Part of the problem is that my students think too abstractly. A friend of mine wrote her undergraduate psychology thesis on the way adults group objects versus the way kids group objects. The adults group the apple with the banana, while the kids group the monkey with the banana. Which is another way of saying that kids are more natural storytellers than adults and that adults who write need to train themselves to think more like children again. Flannery O'Connor says this very eloquently in her wonderful book of essays MYSTERY AND MANNERS. In it, she argues, among other things, that a writer needs to cultivate a certain amount of stupidity.
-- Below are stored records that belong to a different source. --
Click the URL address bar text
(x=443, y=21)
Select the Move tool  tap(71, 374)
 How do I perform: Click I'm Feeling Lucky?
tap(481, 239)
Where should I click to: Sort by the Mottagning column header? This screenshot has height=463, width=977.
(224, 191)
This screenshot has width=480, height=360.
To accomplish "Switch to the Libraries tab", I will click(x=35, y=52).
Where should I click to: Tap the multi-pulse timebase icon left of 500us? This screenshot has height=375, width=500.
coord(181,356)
She also points out that the world is full of smart people who know how to write something that makes a point, that has an idea, that contains a theme, but when they sit down to write fiction what they produce is dull to the point of being deadly. Storytellling, O'Connor argues, is not about themes, arguments, points, or grand ideas, and if that's what you're interested in, then fiction is too humble for you.
My students get in trouble because they aim too broad, and so what they produce doesn't resonate as much as it could. It's not that there aren't ideas in good fiction. It's that the writer doesn't think in terms of ideas; the ideas come in through the back door, through the characters, who presumably, if they're thinking people, have ideas. Fiction is always about using the particular to get at the general; it's not about thinking about the general and using the particular to illustrate it. Tim O'Brien isn't writing about the Vitenam War, Toni Morrison isn't writing about African American women, and John Updike isn't writing about the suburbs. The critic may believe they are, but that's not how the writer thinks. The writer thinks in terms of specific people and specific situations and she writes a specific story about them--so specific, in fact, that it couldn't be written about anyone else.
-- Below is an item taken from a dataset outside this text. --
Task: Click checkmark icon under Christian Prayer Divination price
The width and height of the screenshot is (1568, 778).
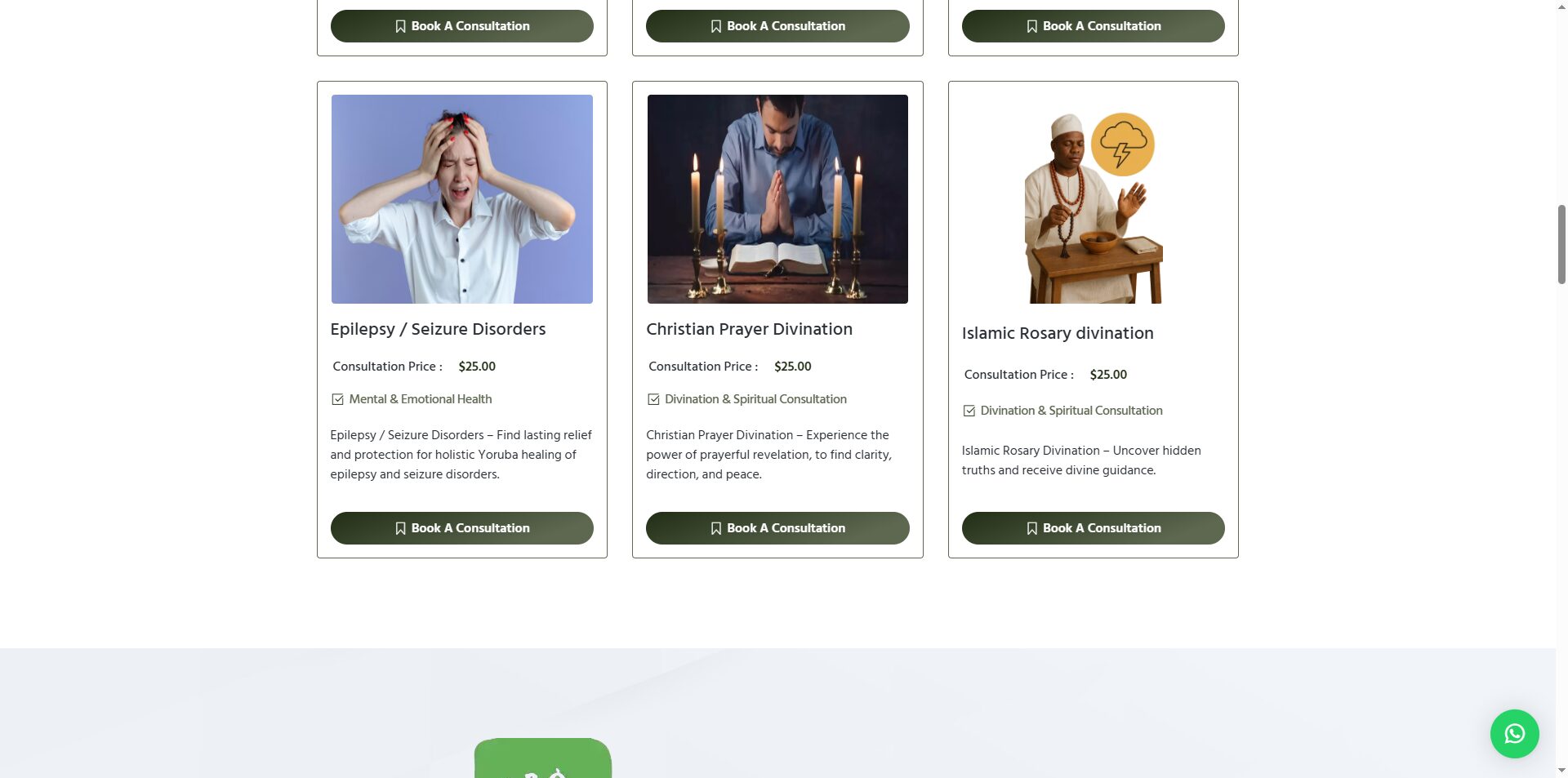Action: (653, 399)

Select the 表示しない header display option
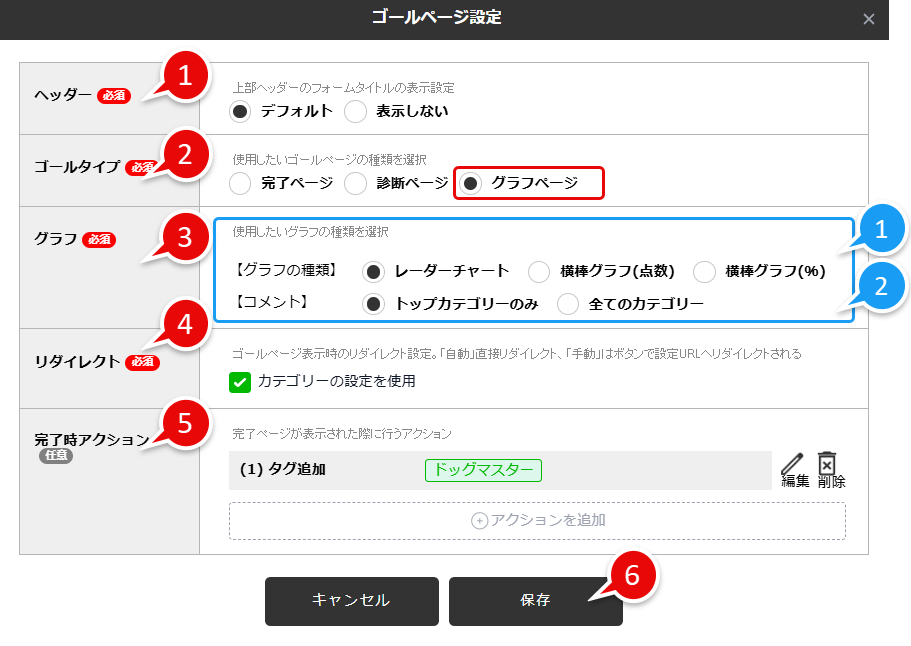click(x=356, y=112)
Take Lorrie Moore as an example. Her story collection LIKE LIFE might be described, accurately enough if a little glibly and reductively, as being about smart, funny East coasters who are marooned in the Midwest and who use humor to keep their loneliness at bay. Or her story "You're Ugly, Too" from that collection could be described, as Deborah Tannen has described it in her bestselling book YOU JUST DON'T UNDERSTAND, as an illustration of how men and women speak a different language from each other. But you can be sure Moore herself doesn't think about her work that way. In the case of "You're Ugly, Too," you can bet that Moore is interested simply in her characters--in Zoe, who is single and living in the Midwest, and who arrives in New York for her sister's Halloweeen party where she is being set up with a man dressed as a bonehead. I know this without having to ask Moore, because she, like any good fiction writer, isn't interested first and foremost in big, brimming ideas, and she's not out to make a point. She understands that monkeys belong with bananas.
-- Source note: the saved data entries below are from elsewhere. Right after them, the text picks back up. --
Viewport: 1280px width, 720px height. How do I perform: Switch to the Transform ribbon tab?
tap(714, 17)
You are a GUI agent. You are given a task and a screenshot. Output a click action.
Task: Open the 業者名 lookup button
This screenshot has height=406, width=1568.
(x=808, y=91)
Thanks for these posts, Joshua.
When I started taking writing seriously (after years of dabbling), one of the best pieces of advice I received -- the sort of advice that firmly plants your feet on the right path -- was from a colleague who said, "Forget the fancy poetry stuff, just tell the damn story."
Posted by: Richard Lewis | November 12, 2007 at 05:58 PM
One way I try to keep myself on track with my writing is to post messages at my desk, in my notebooks, near my reading materials, etc. reminding me to "focus on the story." So much of what we learn about writing, once we start really trying to do it, is clinical, technical stuff, and while that's important, "story" is what is most often lost. It seems I had less trouble remembering this before I studied creative writing in a university setting.